Nick Wolfe is a fictional character from the universe of the Highlander franchise, appearing in the spinoff series Highlander: The Raven, portrayed by actor Paul Johansson. He is an Immortal.

Nick has an older brother, who was 4 when Nick was adopted. Has a tattoo on his rear, learned to dance in the East Side Gym, and went to Law School.

History
Nick Wolfe is handsome, athletic, a touch cynical, quick-witted and able to think on his feet. He comes from a blue-collar background and was raised in an urban environment. His father was probably a shop steward in a factory, his mother taught second grade. He has an older brother as well as a younger sister. Nick did well in school, excelling in scholastics, athletics, and girls. He earned an athletic scholarship to Stanford, but a blown knee ended a football career and his free ride.

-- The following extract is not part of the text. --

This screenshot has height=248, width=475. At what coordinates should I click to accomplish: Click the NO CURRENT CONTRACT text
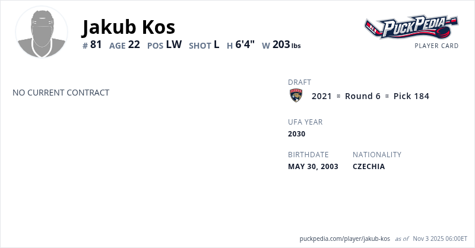[x=61, y=93]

Nick quit college and drifted for a while before signing on as a deckhand on a tanker. He ended up in Marseille, where his pride and his tendency to get into bar fights transitioned to a turn at professional boxing. A few months later, a date with a future light-heavyweight champ taught him that boxing should not be his chosen vocation. But his European exodus wasn’t a total loss. He picked up more than a working knowledge of French.

Joining the police force seemed a natural for Nick, as did marrying Lauren Donovan, a beautiful young debutante from the right side of the tracks. Though the chemistry was still there, their lifestyles were too different. Lauren could no more accept the life of a cop’s wife than Nick could accept a job as a private investigator in her father’s prestigious law firm.  The marriage dissolved. Later, Nick would reunite briefly with Lauren in Paris, but that ended in tragedy. For a while, Nick contemplated working his way through law school. But the more time he spent as a cop, the more he realized how little the legal system had to do with justice. So he worked his way up on the Force, earning his Detective First Class stripes and the respect of the cops on the line.

The cop and the thief
The defining moment of his life is the moment his partner, Claudia Hoffman, died and Amanda walked into his life.  From that point on, nothing was the same. He quit the Force and walked away from a promotion rather than lie about his partner’s death. He started over by working for his friend Bert Myers in an international security consulting firm and helping oversee Bert's European interests which include co-ownership of a bar in Paris with Amanda. The bar sits on Holy Ground and is named Sanctuary.

He is a man who believes in justice and the promise he made to his dead partner’s memory. He is proud, sometimes overly so, honest, determined, and intolerant of fools. He fights his attraction to Amanda more because of her history as a thief than because of her Immortality. He has his own standards, and if he has a fault, it is that he holds to them rigidly, no matter what the cost, even if it means his life. He can be prone to charging forward without seeing all of the complications, especially where his heart is involved.

Intrigued by Nick, Amanda revealed her immortality to him and he became the new man in her life. He was there to help her with her struggle, but sometimes added to it. They argued constantly at a regular basis, but always managed to remain friends and partners. Together, Nick and Amanda solved numerous cases, some involving Immortals, some not.

The Immortal
In the series final episode, Nick was poisoned by an Immortal enemy of Amanda's named Evan Peyton. Believing that he was dying, Nick used up nearly all his energy to shoot out the projector that Peyton was using to project multiple images of himself, thus enabling Amanda to take Peyton's head. After the Quickening, Amanda ran to where Nick lay dying, asked Nick for his forgiveness, took his gun, and shot Nick to trigger his immortality. When Nick woke up, he became angry with Amanda for not telling him about his immortality and because it wasn't her choice to make; she, in typical fashion, thought he'd be happy about being able to live forever. To Amanda's shock, Nick walked away from her, believing that If There Can Only Be One, there is no room for loving another immortal.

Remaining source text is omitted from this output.